最初の1本は4/7オリックス戦(△E5-5B)の4回頓宮の遊安(上記表の青丸)。
茂木が良く追いついたものの、身を1回転翻しての1塁送球が逸れたこともあり記録はヒットになった。

しかし、外野到達のゴロヒットは、本戦の松田のセンター返しが初(上記表の赤丸)。
2年連続で遊撃守備に不安を抱えた茂木も、今季は良く動けている。
この一帯での数多くのゴロ処理に貢献してきたが、松田の当たりは球足速くて追いつけなかった。

敵軍ながら、あっぱれ 

驚いたのは、松田の二盗だ。

続く7番・福田の打席、2-0からの3球目で仕掛けてきた。
判定は間一髪、平石監督がリクエストを要請するほどの微妙なタイミングだった。
スロー映像でもどちらとも言えるものだったが、敵軍ながら勇気あるスチールになった。

現在、若鷹軍団は怪我人続出の緊急事態だ。
これ以上の負傷者は絶対に許されない非常時にある。

そのなか、松田の立ち位置は、代替えの効かない主戦級の1軍戦力。
年齢も故障リスクの高まるアラフォーに突入し、当然、怪我での長期離脱はNGの身だ。

そういう状況下で、試合数も開幕まだまだ14試合目。
怪我リスクを考えたとき、ここで無理して盗塁を仕掛ける必要性は、かなり少なかったと思う。

たとえば、2017年7/23オリックス戦。
ペゲーロが二盗を仕掛けてハムストリングスを負傷した。
そこから強打者の輝きが一気に失われた実例をみれば、リスク回避して走らないという選択肢も十分妥当の場面のはずだ。
ぼくが若鷹軍団の指揮官なら「動くな」の指示を出していたと思う。

それでも、仕掛けてきた。
その勇気に唸らされた。

怖いもの知らず

舞台は決勝打のシーンに移す。
2死3,1塁、高田への代打・栗原が初球145キロを中前へ弾き返した。

結果球はストレート。
見逃せば恐らく低めに完全に外れたボール球だった。
それをゴルフショットのような巧打で中前へ運ばれてしまったのだ。

これ、打者が内川や松田といった1軍実績十分組なら、こんなことは起きていないと思う。

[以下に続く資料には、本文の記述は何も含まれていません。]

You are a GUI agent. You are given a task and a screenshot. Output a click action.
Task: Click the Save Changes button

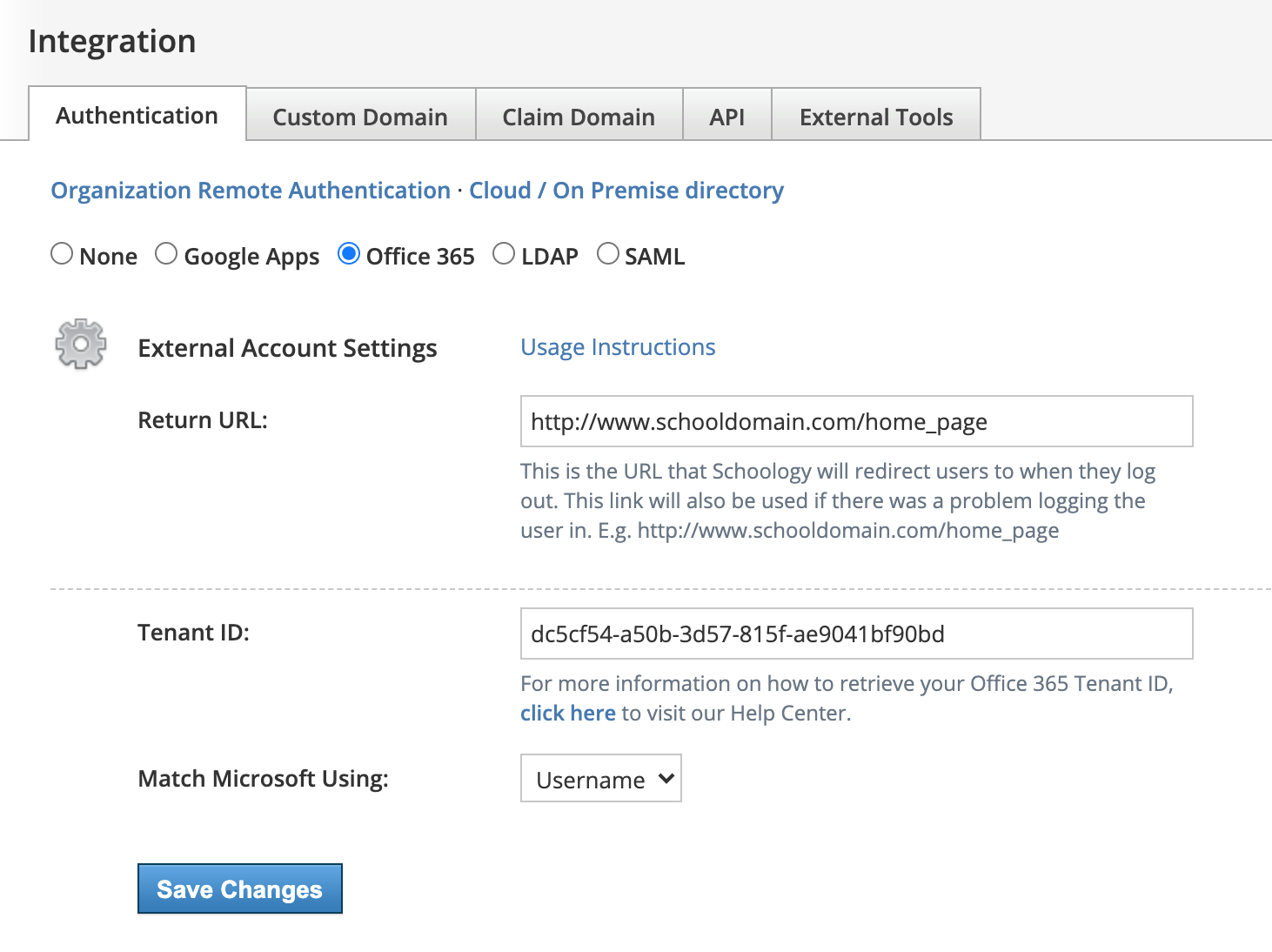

低めボールゾーンの変化球ならともかく、当該ゾーンのストレートだ。
それも際どいところではなく、完全なボール球。
もし1軍実績豊富な打者なら、十中八九は手を出してこない球である。

しかし、栗原は2軍を主戦場にする発展途上の若手だった。
1軍への出場機会に飢えている若鷹だった。

ある意味の「若気の至り」「怖いもの知らず」が生み出した、楽天側からみれば「不運」としか言いようのない決勝打になった。

それは無茶だよ、平石さん

そのため、ぼくはハーマンを責める気にはなれない。
しかし、あえて無理して何か注文をつけるなら、その対象はハーマンではない。
10回に彼を送り出した首脳陣の起用法なのだ。

開幕13戦目でハーマンの登板は8試合。
これはリーグ最多9登板の松井や森に続く、同3位タイの多さになっている。

しかも、ハーマンの連投起用は、はやくも3度目を数えた。
連投3度目以上のパリーグ救援投手はハーマンのほかに同僚の松井(4)を始め、日本ハムの浦野(3)、玉井(3)、宮西(3)、ソフトバンクの嘉弥真(3)と森(3)の7人いる。

彼らの中で最年長は今年35歳のハーマンなのだ。
もっと言えば3度ある連投のうち2度が、リリーフ投手にとって体調管理が難しくなる前日ナイター翌日デーゲームの「ナイトデー連投」だった。

ちょっと無理させすぎかな?と感じる。

実際、本戦を終えて、ハーマンの成績は単発/連投初日と連投2日目で大きく明暗分かれている。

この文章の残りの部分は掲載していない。